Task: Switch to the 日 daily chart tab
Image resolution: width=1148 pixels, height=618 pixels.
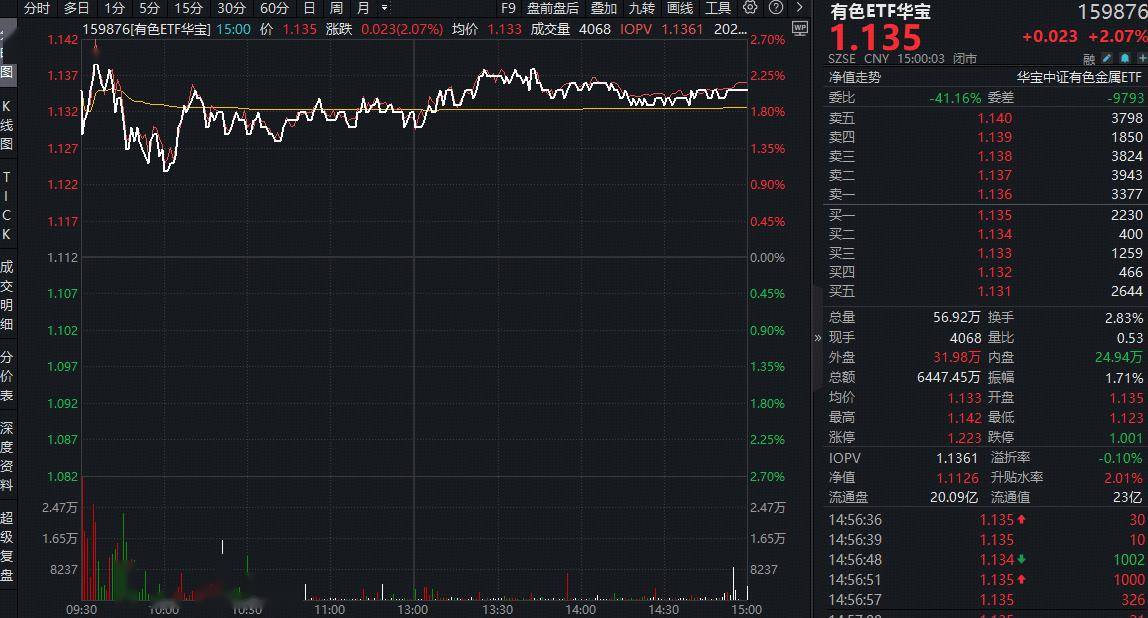Action: tap(309, 8)
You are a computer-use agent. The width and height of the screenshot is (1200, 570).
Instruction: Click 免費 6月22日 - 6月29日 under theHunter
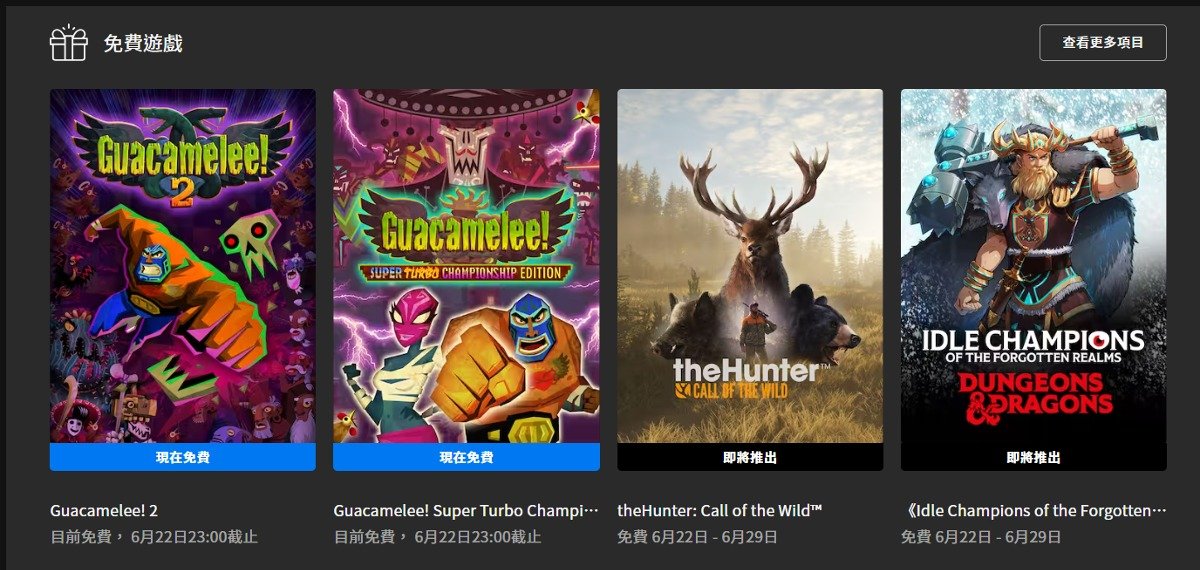click(x=697, y=537)
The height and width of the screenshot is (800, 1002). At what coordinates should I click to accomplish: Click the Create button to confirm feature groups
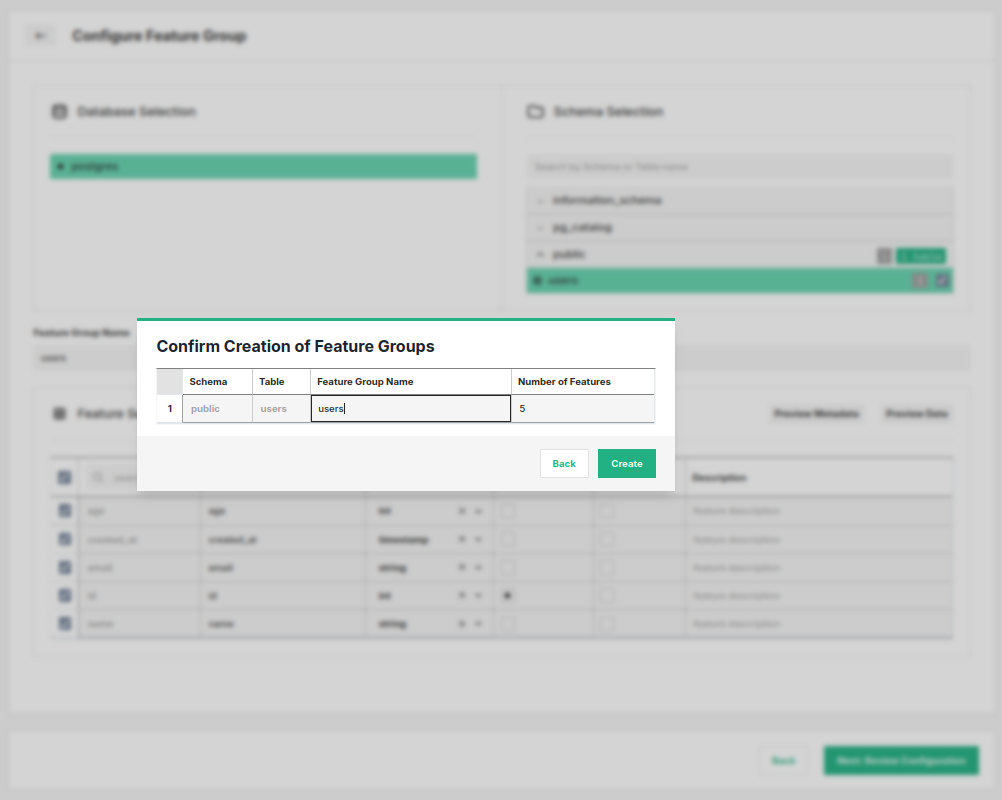click(x=626, y=463)
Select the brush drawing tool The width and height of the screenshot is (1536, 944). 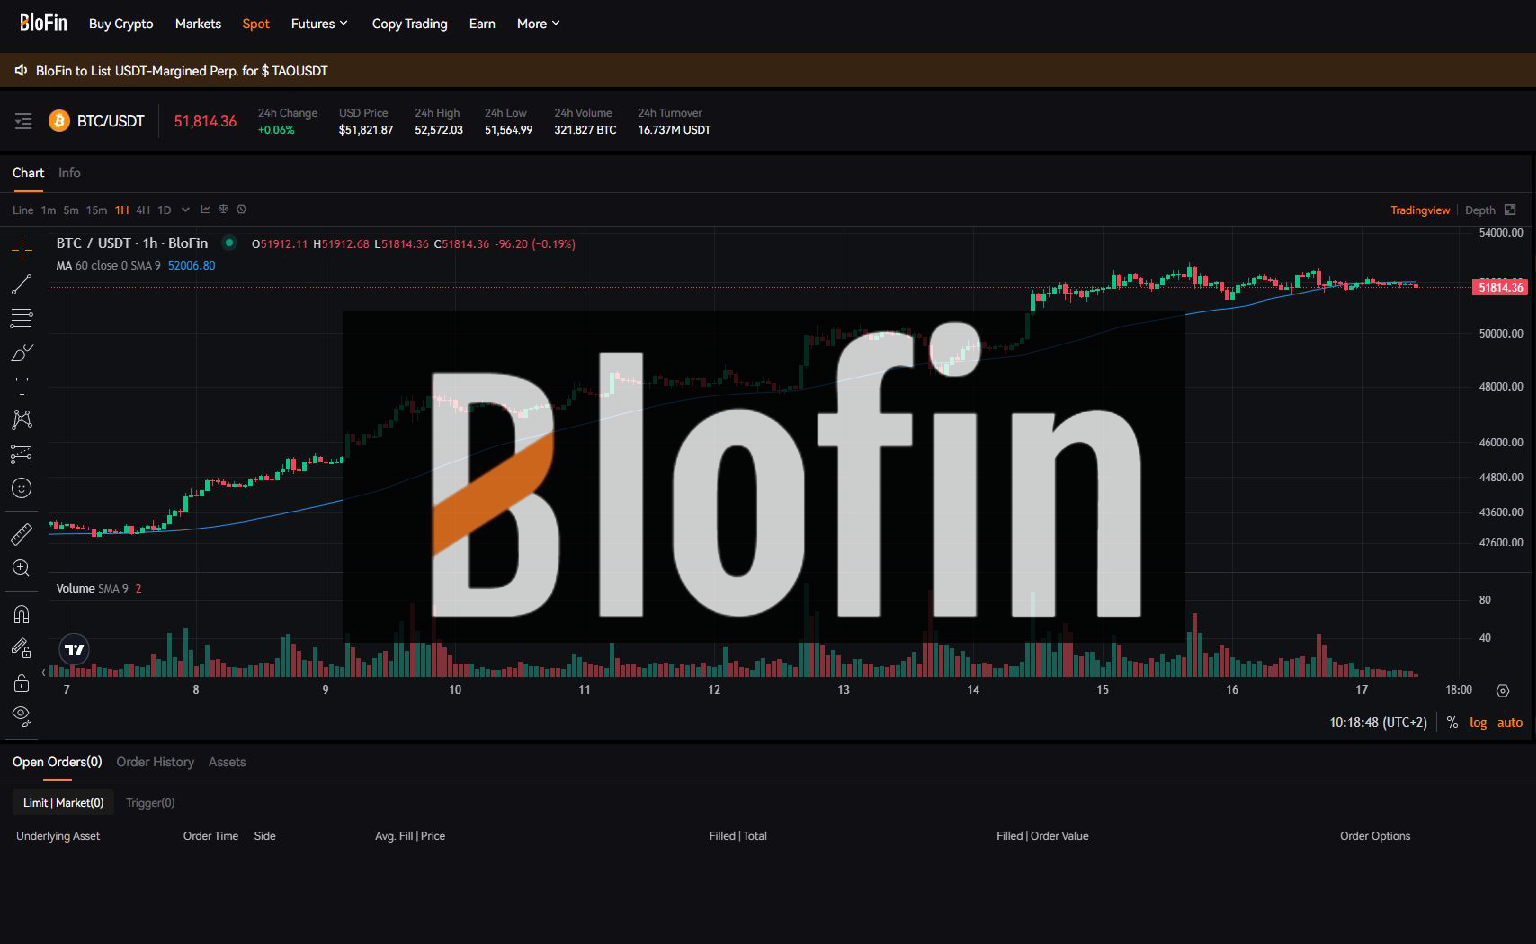click(21, 353)
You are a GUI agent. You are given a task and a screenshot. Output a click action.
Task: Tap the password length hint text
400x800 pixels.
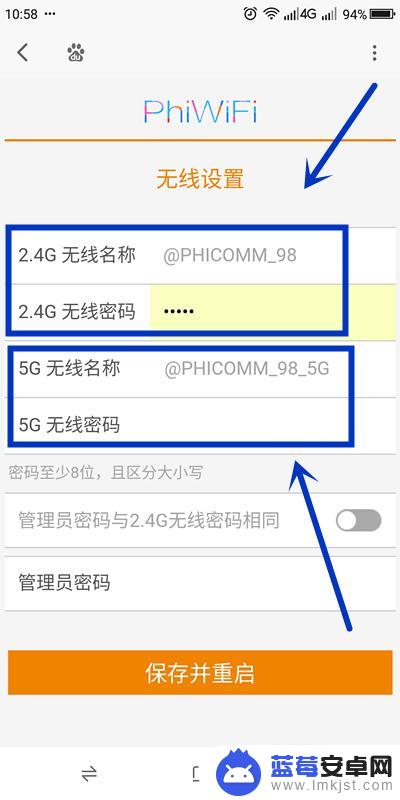(x=106, y=472)
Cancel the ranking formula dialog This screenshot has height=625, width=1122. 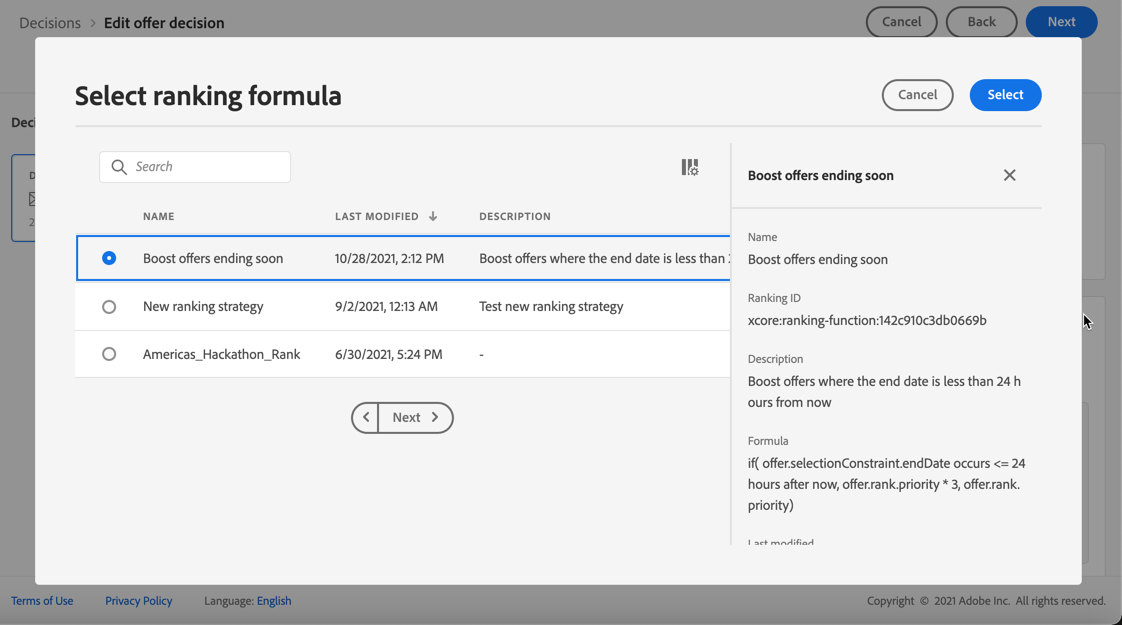(917, 95)
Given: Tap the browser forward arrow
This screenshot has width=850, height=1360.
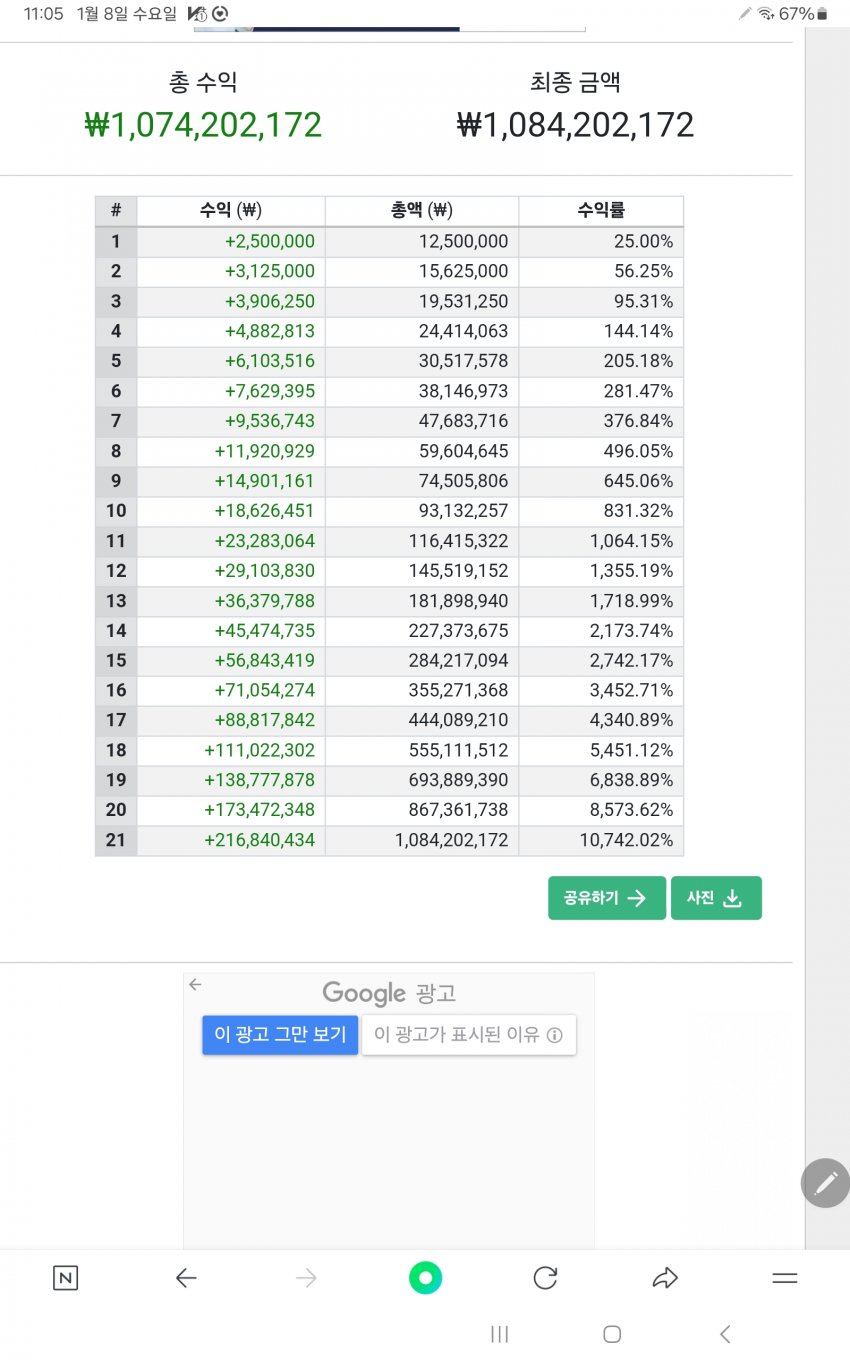Looking at the screenshot, I should tap(306, 1278).
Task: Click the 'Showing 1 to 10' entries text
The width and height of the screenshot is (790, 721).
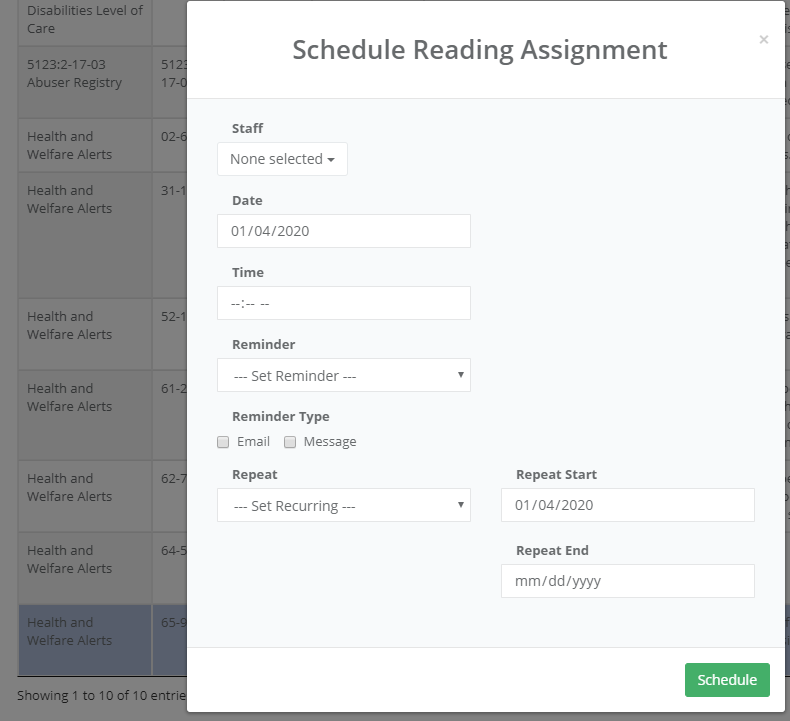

──────────────────────────────

* EXERCISE *
Only the lines from the one that holds "Task: Click the" through the end of the records above should be printed again, exactly as they are. Leave out the pictures.

* ANSWER *
Task: Click the 'Showing 1 to 10' entries text
The width and height of the screenshot is (790, 721).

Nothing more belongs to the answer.